PROMPT: Copy each line below as it stands, but skip any picture it contains.

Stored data
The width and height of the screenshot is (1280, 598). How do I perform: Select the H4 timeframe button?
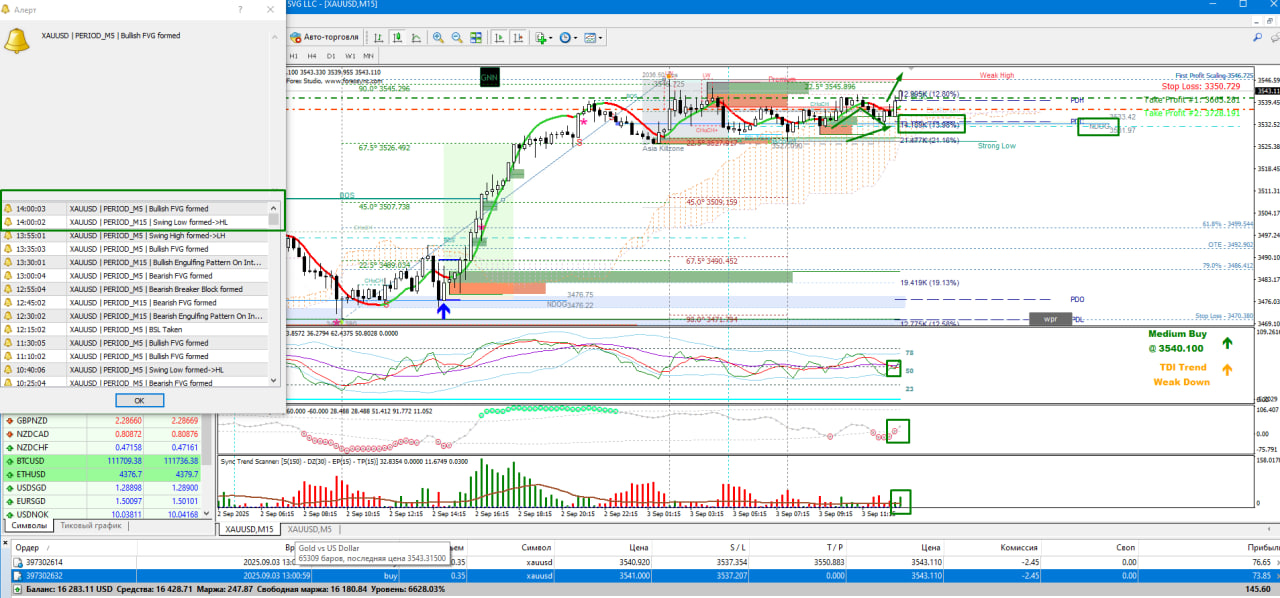point(312,56)
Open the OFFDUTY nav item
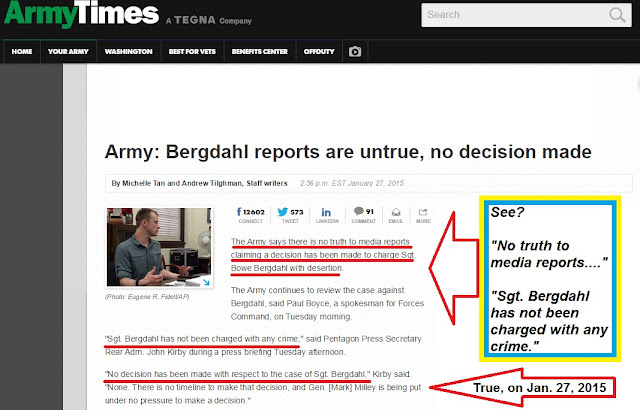Image resolution: width=640 pixels, height=410 pixels. point(319,52)
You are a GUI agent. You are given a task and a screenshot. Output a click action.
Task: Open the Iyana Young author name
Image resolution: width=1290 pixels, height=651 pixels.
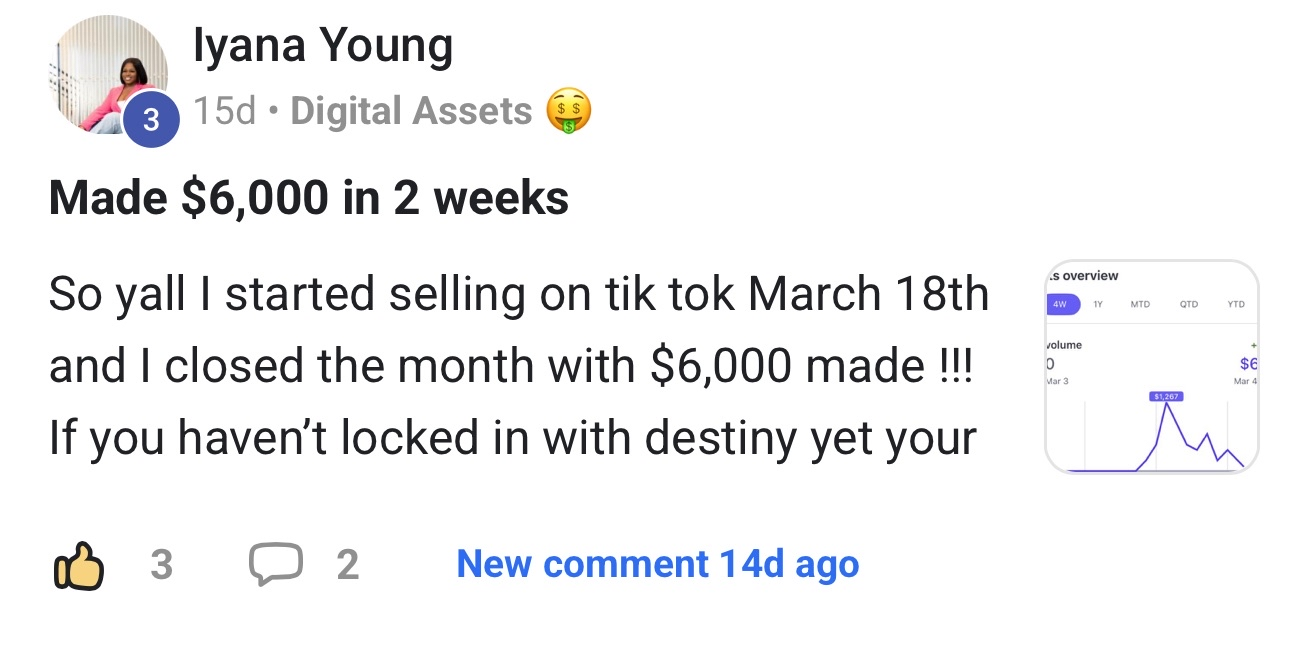[x=322, y=45]
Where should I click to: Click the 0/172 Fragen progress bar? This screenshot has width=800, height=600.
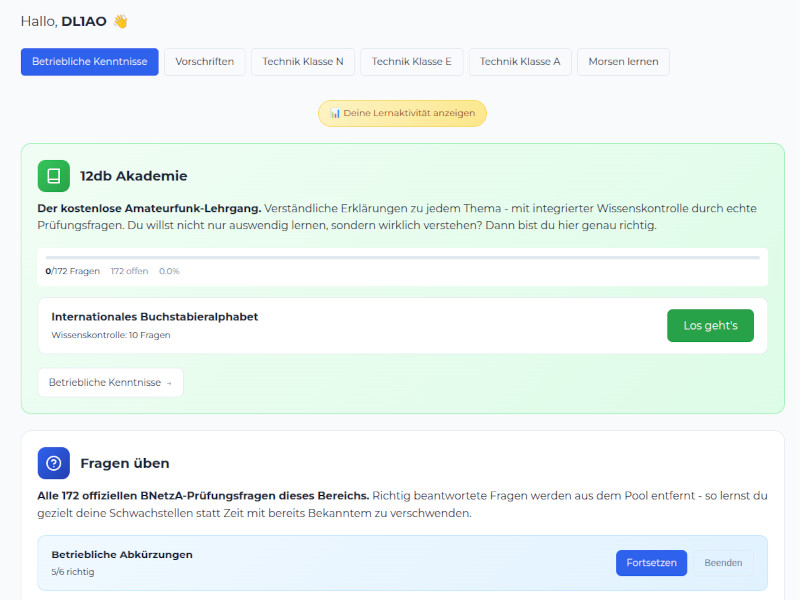[x=400, y=260]
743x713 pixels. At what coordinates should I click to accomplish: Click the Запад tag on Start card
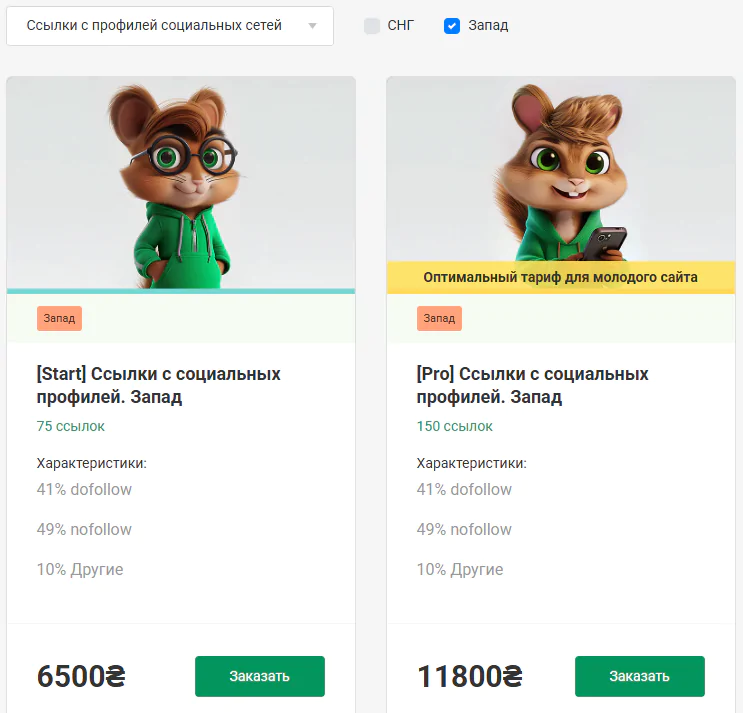point(59,318)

SOLUTION FOR THIS TASK:
The width and height of the screenshot is (1280, 598). How do I perform: Select the H4 timeframe button?
point(312,56)
Open the OFFDUTY nav item
Image resolution: width=640 pixels, height=410 pixels. point(319,52)
You are a GUI agent. You are given a task and a screenshot. Output a click action.
Task: Open the Iyana Young author name
Image resolution: width=1290 pixels, height=651 pixels.
[x=322, y=45]
Where should I click to: Click the 0/172 Fragen progress bar? This screenshot has width=800, height=600.
[x=400, y=260]
743x713 pixels. At what coordinates should I click to accomplish: Click the Запад tag on Start card
point(59,318)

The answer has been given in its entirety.